We've also worked hard to make the client and server work well together, while taking into account the realities of the Internet. For example, when a Messenger client logs into our identity system, it gets a ticket with a timeout, or “lease,” which expires at a specific time. During the term of the lease, if the Windows Live ID identity system has any service-related issues or the network connection from the client to the service drops, the ticket allows the client to continue to access the Messenger service without the user having to sign in again, as long as the lease has not expired. This allows the client to provide our customers with the necessary service, while preserving the authentication guarantee from our Windows Live ID identity system.

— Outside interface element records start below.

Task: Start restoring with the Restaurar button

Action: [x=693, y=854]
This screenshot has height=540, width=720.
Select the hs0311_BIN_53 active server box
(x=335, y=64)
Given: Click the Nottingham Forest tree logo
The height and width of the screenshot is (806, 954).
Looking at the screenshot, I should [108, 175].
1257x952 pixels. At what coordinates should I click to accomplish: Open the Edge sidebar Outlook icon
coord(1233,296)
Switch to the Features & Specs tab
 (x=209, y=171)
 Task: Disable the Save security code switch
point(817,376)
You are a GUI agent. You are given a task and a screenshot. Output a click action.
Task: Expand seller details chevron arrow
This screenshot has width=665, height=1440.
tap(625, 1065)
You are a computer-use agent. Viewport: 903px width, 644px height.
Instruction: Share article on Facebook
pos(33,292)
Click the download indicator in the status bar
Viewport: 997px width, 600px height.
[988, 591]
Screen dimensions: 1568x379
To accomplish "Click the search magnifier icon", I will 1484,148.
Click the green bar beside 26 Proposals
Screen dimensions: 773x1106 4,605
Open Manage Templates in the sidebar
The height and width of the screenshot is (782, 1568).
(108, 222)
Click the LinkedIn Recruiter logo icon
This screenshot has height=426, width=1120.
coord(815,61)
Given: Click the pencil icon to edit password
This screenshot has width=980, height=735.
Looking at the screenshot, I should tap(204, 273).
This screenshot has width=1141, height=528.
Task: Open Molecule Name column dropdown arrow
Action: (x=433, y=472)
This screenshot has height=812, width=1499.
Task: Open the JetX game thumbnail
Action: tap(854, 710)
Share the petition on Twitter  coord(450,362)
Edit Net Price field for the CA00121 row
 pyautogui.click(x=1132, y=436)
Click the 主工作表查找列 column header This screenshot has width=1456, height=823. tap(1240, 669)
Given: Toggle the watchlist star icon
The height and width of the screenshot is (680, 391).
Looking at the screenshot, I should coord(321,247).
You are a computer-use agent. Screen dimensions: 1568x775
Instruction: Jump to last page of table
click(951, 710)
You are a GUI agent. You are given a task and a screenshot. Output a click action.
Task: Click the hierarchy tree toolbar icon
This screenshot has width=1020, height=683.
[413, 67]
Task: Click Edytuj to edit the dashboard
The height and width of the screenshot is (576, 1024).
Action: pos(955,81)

Lately, our Messenger service for the web is being adopted more than ever before, both by our own Windows Live Hotmail service, and by various non-Microsoft websites. For ease of integration with non-Microsoft services, developers can use the Messenger Web Toolkit, which comes with an SDK (Software Development Kit) that allows any web service to add a Messenger web bar to any relevant page. This adds to the value of the services who adopt it, by allowing their customers to chat with Windows Live customers without leaving their site.

Messenger also provides federation (interoperability) with enterprise networks using Microsoft Office Communications Server (OCS). We make the connection between Windows Live and the selected enterprise network using the SIP protocol, the same method we use to connect Windows Live Messenger with Yahoo! Messenger. These federation services bring networks of massive scale together. Messenger servers can also talk to multiple end-points: desktop, web, and mobile. Many higher end mobile phones have Windows Live Messenger mobile clients available. It is also possible to communicate from Messenger to a mobile phone through SMS (text messaging). Someone signed into Messenger on their desktop can add a phone number to a Messenger contact (in selected countries). The desktop Messenger user can then send IMs to their friend's mobile device, and the friend can reply from their phone via SMS, with each person using the method that works best for them. To enable this, Messenger is integrated with the SMS network.

Careful planning for updates

Given all of the interoperability requirements, you can imagine the carefully choreographed operation it takes to update the Messenger desktop client. Each update has to interoperate with multiple versions of Messenger, in multiple languages, and in multiple countries. The bandwidth needed for such an update is a sizable portion of the overall bandwidth consumed on an average day by all of Microsoft. This of course means that the Messenger servers have to support multiple protocol dialects and multiple versions of a particular dialect at a time. Similarly, upgrading any Messenger server type requires that the upgraded servers continue to work across the rest of the server types and honor all the supported protocols.

The current Messenger system, which supports more than 300 million customers, runs on a few thousand servers spread across multiple data centers worldwide. Apart from the three server types mentioned above, we also have servers that automatically manage the system to reduce human intervention to a minimum. Since Messenger is mostly stateless, automated management of Messenger is easier than for other, "stateful" services. The same quality makes Messenger more efficient in the cost of running the system.

I hope that I've been able to convey a sense of the architecture of the Messenger service, how we are able to scale it by server type, and some of the nuances of running the service.

Russ Arun
Windows Live Messenger

Russ Arun was recently honored for Outstanding Technical Leadership by members of the Microsoft Technical Community Network (TCN). The award recognizes Russ’s role in spearheading dramatic improvements in the Window Live Communications Platform.